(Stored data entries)
>>>>

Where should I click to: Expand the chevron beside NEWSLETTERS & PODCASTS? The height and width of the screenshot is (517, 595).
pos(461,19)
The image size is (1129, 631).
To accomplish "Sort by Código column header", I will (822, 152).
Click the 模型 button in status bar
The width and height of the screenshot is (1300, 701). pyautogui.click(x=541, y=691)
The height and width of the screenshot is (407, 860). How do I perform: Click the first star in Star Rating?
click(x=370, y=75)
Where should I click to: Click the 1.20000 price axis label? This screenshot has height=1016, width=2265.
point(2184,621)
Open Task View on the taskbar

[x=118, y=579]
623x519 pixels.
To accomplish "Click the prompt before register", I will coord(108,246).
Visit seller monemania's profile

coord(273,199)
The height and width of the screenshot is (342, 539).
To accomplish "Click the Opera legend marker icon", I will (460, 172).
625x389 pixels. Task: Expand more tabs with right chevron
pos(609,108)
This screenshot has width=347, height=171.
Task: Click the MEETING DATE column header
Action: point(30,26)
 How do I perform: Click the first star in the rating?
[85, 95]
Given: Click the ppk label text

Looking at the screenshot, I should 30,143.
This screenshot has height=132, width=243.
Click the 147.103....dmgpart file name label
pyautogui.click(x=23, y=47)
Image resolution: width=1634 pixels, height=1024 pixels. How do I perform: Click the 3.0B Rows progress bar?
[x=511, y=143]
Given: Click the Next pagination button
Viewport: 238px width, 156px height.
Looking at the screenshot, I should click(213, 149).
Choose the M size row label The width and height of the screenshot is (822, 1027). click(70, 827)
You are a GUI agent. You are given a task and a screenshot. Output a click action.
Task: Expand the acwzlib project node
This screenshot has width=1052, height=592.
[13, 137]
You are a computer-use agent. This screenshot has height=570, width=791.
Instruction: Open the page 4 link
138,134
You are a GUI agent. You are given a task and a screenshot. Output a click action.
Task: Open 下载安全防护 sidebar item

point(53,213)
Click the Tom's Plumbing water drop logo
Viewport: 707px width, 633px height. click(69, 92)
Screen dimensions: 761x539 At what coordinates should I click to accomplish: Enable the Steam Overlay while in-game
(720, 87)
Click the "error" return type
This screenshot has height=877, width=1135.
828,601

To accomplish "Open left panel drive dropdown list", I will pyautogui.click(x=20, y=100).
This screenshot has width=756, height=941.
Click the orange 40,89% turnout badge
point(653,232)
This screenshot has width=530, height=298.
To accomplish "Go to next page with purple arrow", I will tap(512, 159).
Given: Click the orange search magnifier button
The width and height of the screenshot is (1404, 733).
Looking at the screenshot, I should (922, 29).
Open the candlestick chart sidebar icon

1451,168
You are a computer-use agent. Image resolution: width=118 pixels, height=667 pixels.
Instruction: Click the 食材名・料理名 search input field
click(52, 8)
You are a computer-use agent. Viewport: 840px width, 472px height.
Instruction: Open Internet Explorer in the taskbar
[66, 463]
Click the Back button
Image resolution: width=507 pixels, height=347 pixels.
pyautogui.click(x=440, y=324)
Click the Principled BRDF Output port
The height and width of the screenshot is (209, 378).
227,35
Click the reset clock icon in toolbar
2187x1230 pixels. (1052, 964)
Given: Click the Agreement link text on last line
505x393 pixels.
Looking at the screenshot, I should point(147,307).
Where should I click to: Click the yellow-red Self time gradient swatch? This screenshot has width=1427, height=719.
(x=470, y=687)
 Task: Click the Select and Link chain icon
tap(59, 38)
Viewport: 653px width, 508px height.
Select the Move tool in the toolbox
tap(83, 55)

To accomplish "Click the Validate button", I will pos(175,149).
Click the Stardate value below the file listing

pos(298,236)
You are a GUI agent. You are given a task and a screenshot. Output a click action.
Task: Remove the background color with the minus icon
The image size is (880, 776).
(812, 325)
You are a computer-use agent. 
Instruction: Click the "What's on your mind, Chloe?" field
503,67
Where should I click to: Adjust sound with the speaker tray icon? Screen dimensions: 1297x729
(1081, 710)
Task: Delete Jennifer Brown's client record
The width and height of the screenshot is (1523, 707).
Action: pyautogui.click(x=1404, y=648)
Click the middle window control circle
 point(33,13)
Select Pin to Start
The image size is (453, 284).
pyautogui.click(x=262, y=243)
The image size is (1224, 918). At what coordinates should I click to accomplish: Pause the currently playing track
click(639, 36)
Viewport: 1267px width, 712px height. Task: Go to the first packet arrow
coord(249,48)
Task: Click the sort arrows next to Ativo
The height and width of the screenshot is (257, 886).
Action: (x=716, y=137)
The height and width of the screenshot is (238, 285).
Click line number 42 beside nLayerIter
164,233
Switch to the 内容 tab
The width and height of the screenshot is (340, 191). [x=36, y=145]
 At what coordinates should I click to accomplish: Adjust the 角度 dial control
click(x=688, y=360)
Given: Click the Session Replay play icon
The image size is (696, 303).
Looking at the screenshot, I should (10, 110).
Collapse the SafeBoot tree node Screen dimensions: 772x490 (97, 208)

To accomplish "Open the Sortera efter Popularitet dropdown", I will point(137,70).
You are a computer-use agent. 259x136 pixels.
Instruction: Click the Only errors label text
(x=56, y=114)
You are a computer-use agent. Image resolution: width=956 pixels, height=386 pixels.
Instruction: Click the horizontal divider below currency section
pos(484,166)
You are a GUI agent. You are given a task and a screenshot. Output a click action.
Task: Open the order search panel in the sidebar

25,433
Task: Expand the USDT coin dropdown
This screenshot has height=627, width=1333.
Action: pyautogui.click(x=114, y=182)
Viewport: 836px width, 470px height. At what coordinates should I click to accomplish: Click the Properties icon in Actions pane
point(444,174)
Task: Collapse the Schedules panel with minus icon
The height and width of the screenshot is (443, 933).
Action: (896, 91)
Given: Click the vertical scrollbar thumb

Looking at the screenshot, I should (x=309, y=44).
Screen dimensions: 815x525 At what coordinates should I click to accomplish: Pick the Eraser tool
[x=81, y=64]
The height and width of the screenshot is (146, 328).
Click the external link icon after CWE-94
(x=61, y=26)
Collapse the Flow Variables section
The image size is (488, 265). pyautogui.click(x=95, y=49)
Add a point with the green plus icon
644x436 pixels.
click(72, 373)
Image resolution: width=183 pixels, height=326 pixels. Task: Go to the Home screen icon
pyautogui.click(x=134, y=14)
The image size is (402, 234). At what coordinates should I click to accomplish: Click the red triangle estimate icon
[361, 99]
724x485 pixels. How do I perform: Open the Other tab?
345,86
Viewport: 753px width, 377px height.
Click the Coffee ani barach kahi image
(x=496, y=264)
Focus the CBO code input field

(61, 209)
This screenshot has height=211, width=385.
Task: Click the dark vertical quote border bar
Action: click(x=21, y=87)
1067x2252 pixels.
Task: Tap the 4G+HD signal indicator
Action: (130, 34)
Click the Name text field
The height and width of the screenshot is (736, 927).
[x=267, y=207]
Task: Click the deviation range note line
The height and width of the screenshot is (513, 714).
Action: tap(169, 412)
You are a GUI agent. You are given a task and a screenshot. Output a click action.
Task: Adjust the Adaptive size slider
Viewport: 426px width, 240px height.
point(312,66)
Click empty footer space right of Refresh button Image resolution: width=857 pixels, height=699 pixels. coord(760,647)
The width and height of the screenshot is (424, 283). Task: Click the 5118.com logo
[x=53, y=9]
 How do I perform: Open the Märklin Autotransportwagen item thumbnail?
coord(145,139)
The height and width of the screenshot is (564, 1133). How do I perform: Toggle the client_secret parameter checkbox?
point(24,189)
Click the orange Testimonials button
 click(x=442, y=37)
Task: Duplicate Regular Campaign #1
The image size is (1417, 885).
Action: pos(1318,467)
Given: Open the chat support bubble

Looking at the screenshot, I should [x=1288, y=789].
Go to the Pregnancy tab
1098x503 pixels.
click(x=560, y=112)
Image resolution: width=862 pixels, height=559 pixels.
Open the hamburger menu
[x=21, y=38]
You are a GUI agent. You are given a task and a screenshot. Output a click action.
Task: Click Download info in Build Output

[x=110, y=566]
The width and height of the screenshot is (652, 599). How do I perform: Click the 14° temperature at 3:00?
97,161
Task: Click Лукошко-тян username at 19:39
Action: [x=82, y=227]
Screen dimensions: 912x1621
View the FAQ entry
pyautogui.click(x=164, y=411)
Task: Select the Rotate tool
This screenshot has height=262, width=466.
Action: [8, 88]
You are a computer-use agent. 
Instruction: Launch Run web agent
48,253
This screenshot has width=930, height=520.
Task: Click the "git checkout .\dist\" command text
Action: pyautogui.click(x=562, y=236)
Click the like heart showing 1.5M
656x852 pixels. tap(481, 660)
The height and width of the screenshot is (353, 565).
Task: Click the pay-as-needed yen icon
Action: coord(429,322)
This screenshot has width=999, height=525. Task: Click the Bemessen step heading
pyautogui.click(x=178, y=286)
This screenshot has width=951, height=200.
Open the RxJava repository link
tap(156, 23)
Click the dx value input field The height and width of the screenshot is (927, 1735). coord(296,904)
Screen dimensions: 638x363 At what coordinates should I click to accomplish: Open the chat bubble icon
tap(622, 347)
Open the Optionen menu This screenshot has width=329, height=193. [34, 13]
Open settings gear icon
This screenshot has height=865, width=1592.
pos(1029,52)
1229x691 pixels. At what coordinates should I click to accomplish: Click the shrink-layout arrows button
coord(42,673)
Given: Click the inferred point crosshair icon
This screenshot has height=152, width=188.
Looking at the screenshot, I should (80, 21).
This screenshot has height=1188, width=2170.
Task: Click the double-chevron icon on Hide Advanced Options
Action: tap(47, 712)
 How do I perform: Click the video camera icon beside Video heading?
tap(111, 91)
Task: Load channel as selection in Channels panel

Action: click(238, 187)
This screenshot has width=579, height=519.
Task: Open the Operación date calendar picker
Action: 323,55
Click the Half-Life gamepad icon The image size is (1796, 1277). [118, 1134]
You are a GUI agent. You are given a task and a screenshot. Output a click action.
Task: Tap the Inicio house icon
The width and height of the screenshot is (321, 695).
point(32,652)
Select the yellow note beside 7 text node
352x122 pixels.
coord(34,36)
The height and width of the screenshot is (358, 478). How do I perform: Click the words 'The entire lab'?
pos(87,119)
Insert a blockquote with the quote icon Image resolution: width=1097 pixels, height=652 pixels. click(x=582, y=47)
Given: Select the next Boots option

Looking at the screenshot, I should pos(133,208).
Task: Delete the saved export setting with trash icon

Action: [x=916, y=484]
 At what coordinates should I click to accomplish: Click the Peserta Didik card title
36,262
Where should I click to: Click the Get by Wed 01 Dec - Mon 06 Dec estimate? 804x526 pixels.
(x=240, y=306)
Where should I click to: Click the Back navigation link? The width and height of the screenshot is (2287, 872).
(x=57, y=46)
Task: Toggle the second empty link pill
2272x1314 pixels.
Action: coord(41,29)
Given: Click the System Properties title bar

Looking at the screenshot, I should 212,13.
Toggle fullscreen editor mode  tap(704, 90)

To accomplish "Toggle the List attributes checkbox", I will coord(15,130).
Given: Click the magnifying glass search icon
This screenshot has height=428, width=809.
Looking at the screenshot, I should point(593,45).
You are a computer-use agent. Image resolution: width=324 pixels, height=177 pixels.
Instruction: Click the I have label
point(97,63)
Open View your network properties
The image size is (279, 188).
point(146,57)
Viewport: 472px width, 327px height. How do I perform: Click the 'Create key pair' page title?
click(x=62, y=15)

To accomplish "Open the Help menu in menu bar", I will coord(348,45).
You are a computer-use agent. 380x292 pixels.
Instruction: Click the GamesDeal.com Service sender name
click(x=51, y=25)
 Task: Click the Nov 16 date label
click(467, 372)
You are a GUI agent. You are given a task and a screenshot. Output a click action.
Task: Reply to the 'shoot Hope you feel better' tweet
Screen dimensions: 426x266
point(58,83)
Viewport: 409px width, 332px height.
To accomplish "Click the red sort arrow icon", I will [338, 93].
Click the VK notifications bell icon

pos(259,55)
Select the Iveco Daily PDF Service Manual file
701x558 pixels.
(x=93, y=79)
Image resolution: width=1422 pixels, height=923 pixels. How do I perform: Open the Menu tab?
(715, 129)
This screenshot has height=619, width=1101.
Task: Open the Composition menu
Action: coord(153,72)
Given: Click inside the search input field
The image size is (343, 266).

<<<<

__Given exercise__
Return the lines above exactly as they appear, starting at the line containing "Where should I click to: Click the 1.20000" and ending at the line containing "pyautogui.click(x=23, y=47)".

__Exercise result__
Where should I click to: Click the 1.20000 price axis label? This screenshot has height=1016, width=2265.
point(2184,621)
Open Task View on the taskbar

[x=118, y=579]
623x519 pixels.
To accomplish "Click the prompt before register", I will coord(108,246).
Visit seller monemania's profile

coord(273,199)
The height and width of the screenshot is (342, 539).
To accomplish "Click the Opera legend marker icon", I will (460, 172).
625x389 pixels. Task: Expand more tabs with right chevron
pos(609,108)
This screenshot has width=347, height=171.
Task: Click the MEETING DATE column header
Action: point(30,26)
 How do I perform: Click the first star in the rating?
[85, 95]
Given: Click the ppk label text

Looking at the screenshot, I should 30,143.
This screenshot has height=132, width=243.
Click the 147.103....dmgpart file name label
pyautogui.click(x=23, y=47)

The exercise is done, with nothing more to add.